*** Opening Input for this task ***
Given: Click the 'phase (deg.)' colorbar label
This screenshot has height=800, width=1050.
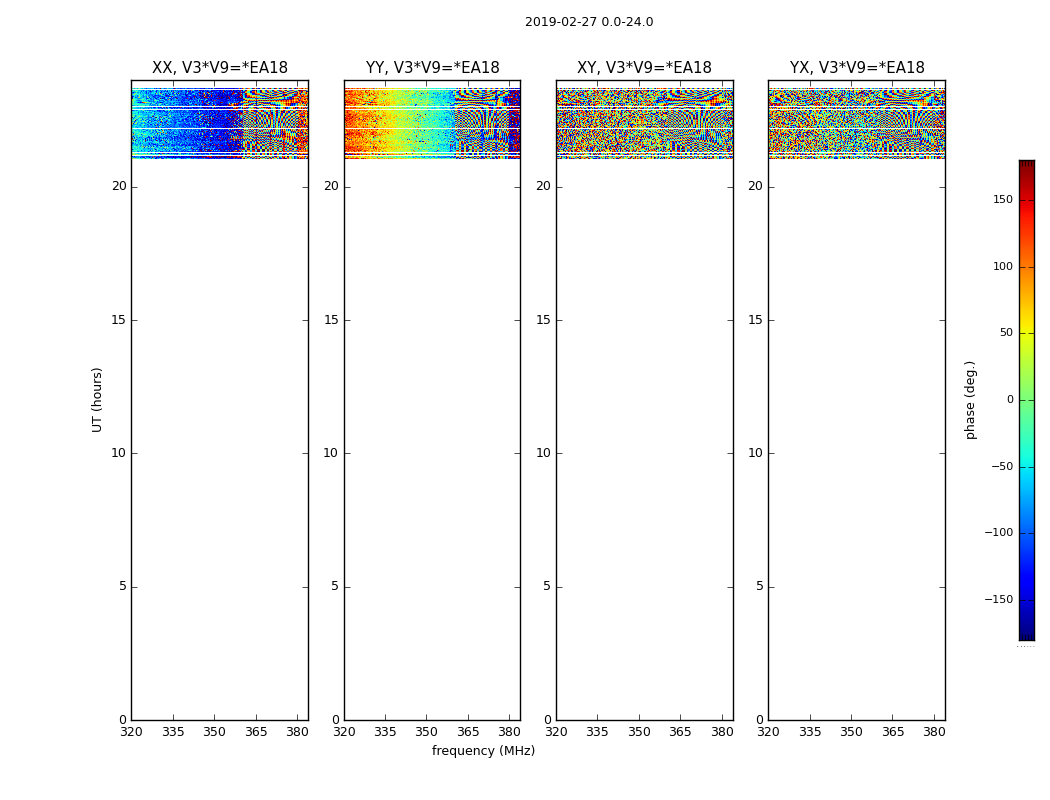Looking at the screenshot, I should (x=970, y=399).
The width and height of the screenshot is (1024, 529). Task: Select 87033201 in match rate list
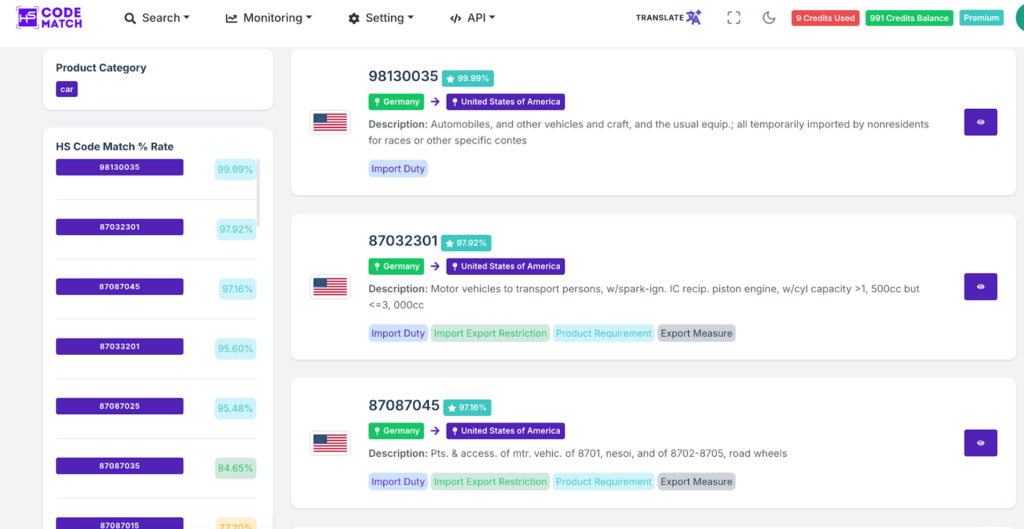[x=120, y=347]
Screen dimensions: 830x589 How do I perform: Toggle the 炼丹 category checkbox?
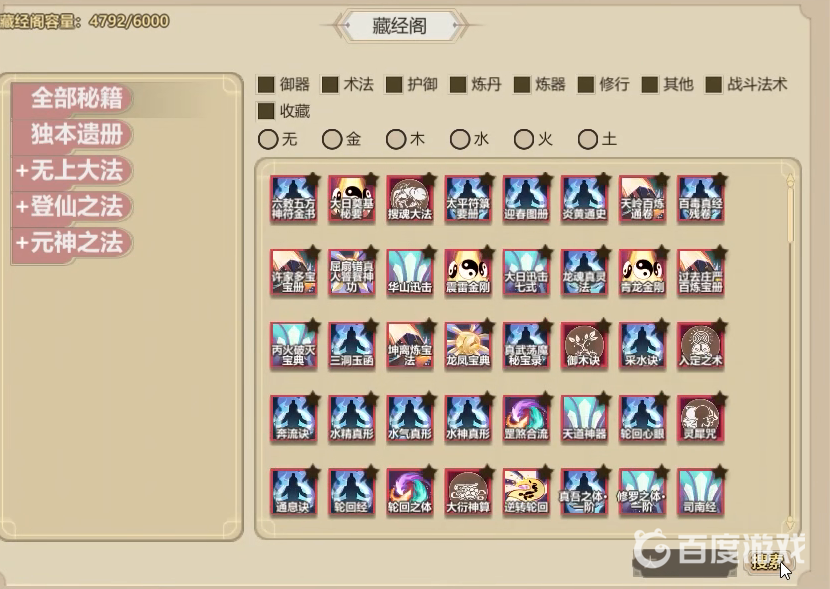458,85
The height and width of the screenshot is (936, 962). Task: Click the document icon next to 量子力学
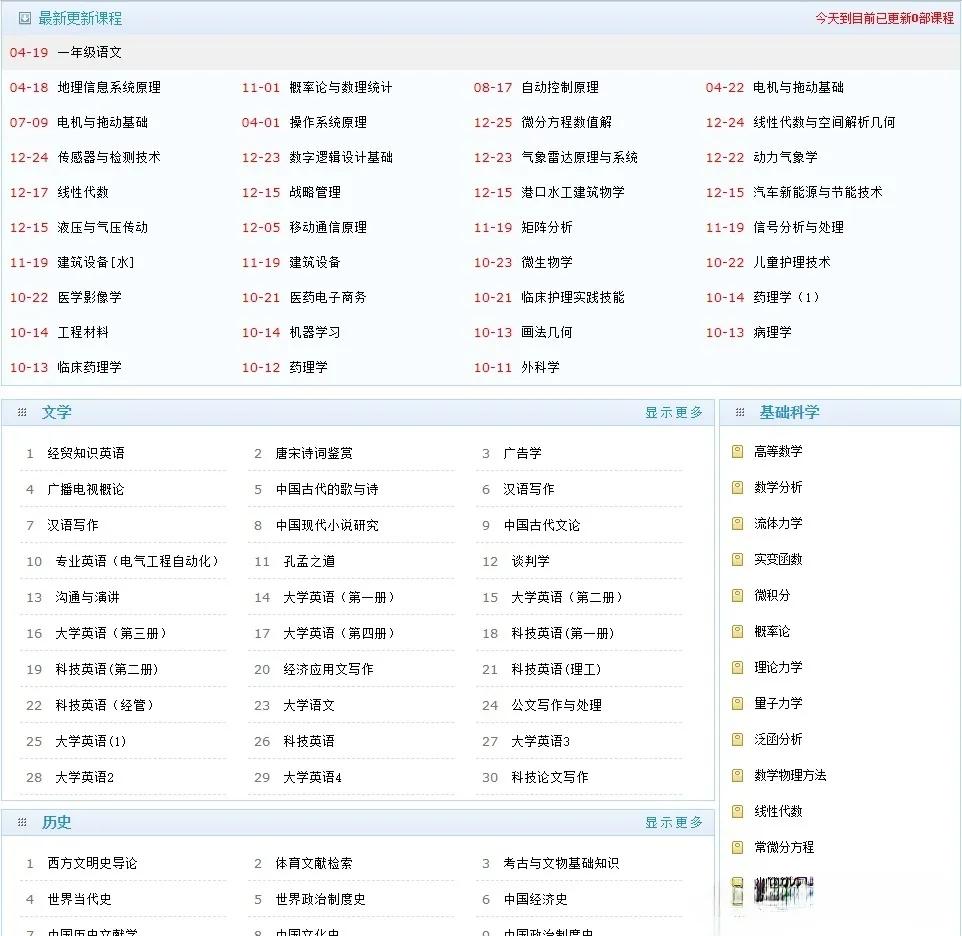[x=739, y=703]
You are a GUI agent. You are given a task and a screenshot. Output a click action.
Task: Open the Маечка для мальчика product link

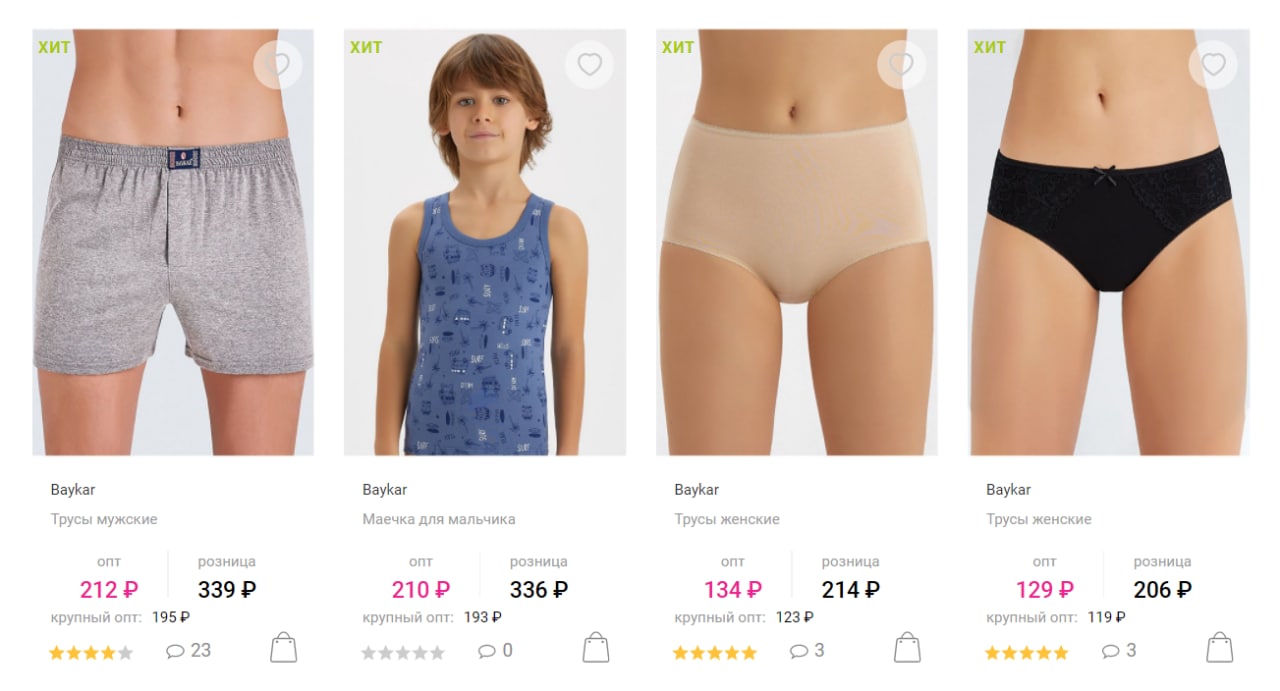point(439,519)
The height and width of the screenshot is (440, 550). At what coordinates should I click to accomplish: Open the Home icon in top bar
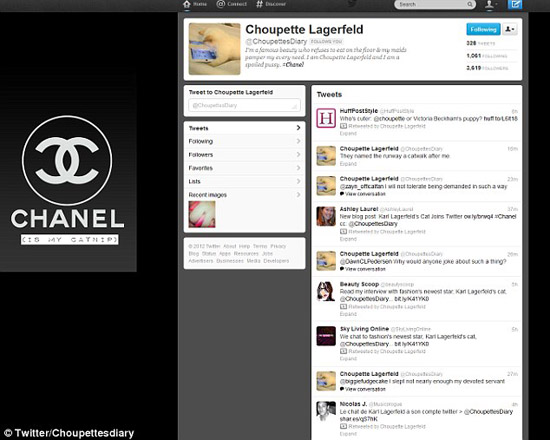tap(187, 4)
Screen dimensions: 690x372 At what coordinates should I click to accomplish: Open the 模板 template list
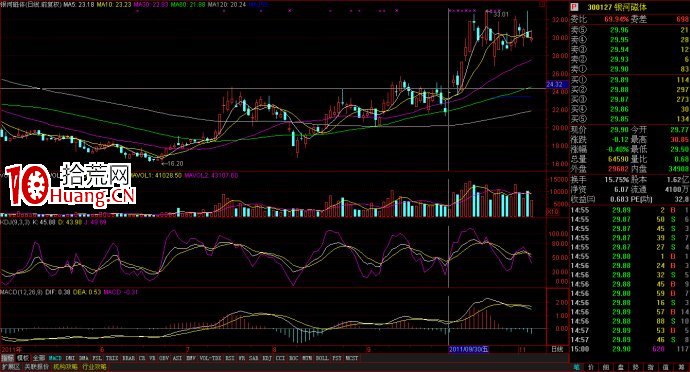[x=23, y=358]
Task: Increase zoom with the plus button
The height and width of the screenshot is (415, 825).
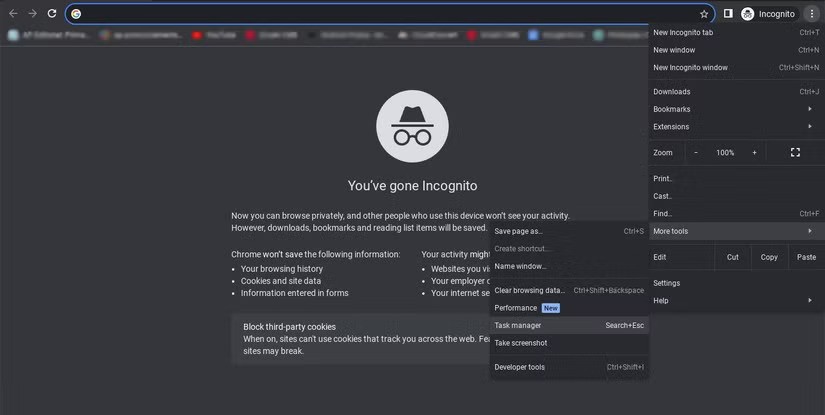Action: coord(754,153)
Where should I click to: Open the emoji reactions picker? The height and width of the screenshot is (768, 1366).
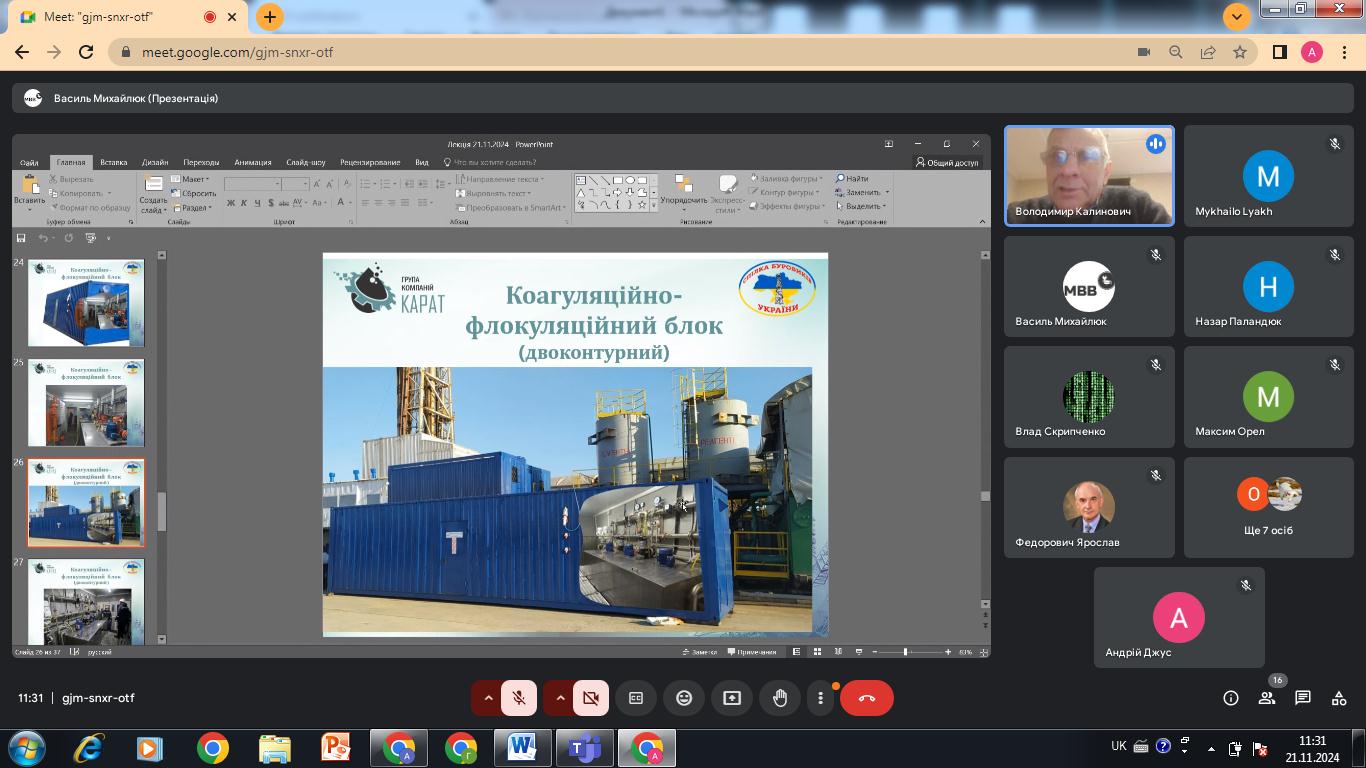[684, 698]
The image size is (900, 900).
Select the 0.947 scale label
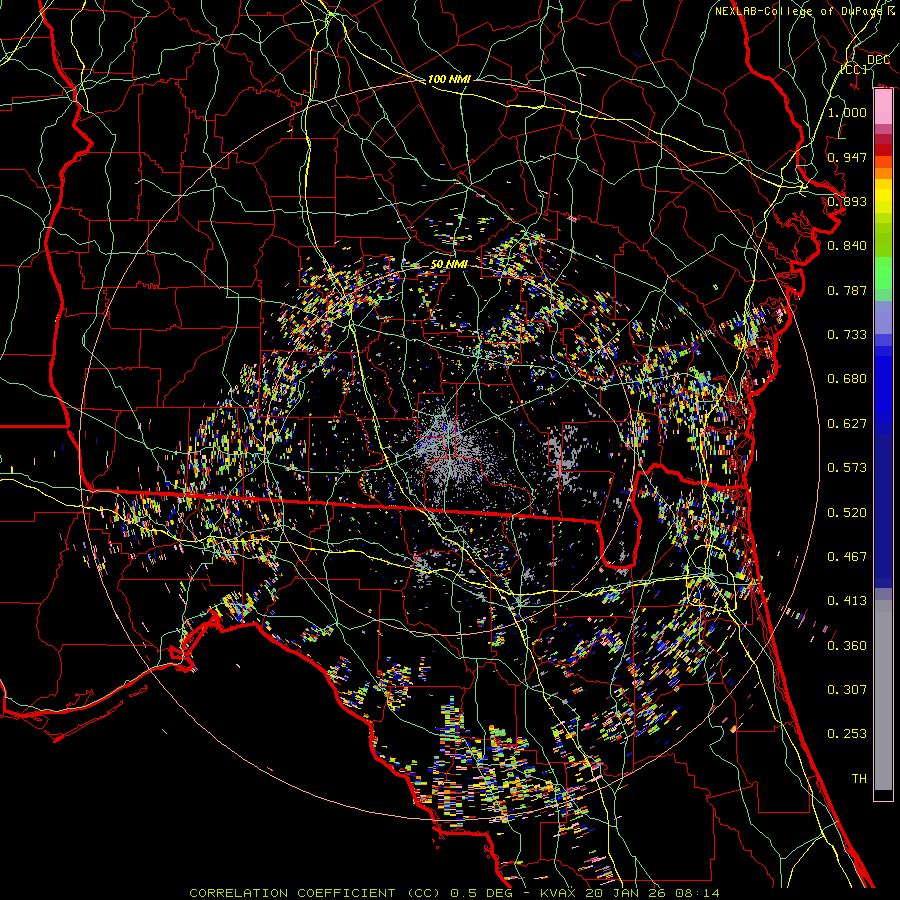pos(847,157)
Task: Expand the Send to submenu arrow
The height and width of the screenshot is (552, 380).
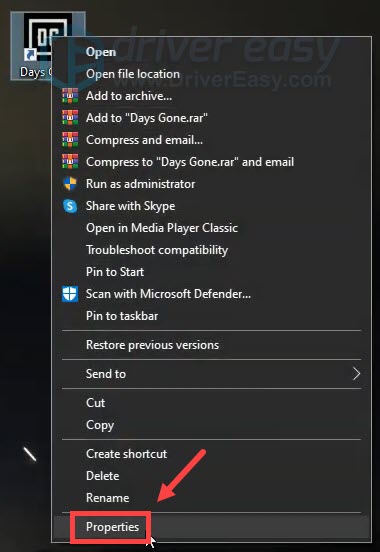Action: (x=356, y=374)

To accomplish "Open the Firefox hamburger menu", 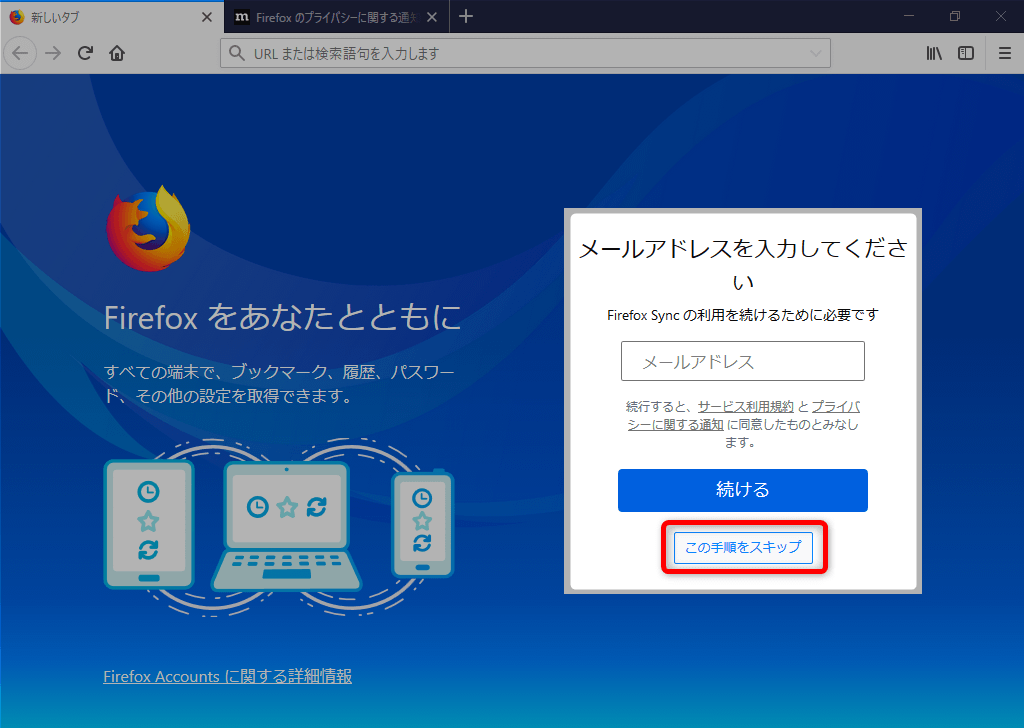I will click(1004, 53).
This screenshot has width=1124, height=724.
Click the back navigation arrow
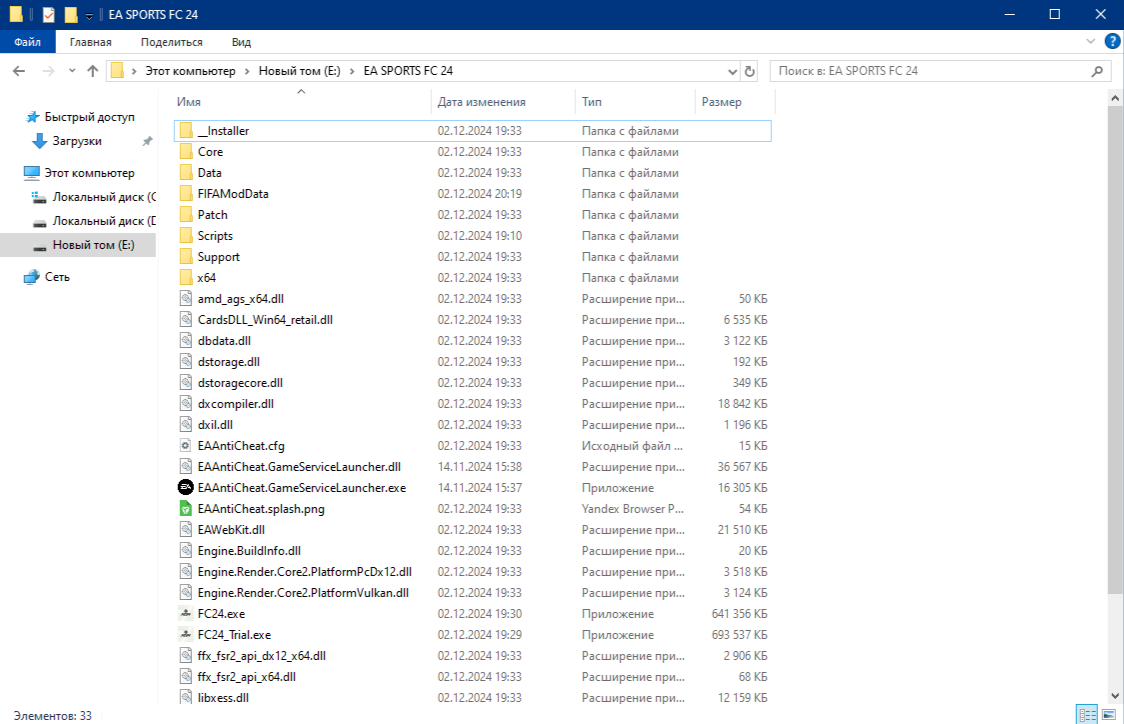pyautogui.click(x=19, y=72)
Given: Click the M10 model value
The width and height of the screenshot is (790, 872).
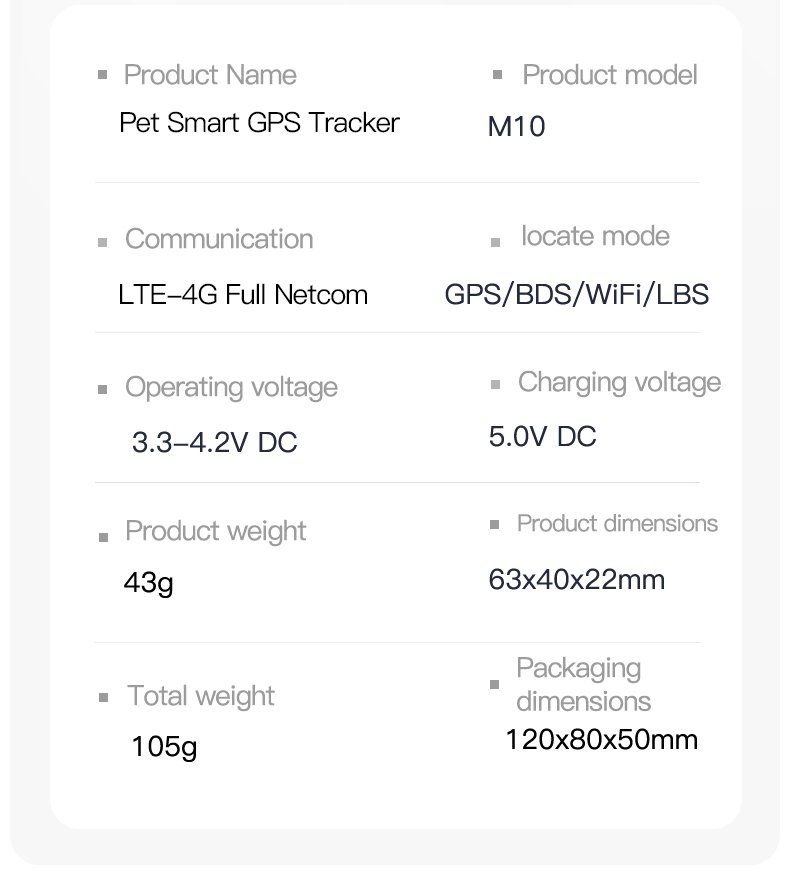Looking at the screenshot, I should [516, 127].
*** Closing Input for this task ***
■ Your task: Word-for-word restatement: every line from the one with "The width and height of the screenshot is (790, 872)." through the final line of the data, both ends included, pictures excluded.

■ Problem solution:
The width and height of the screenshot is (790, 872).
Looking at the screenshot, I should [516, 127].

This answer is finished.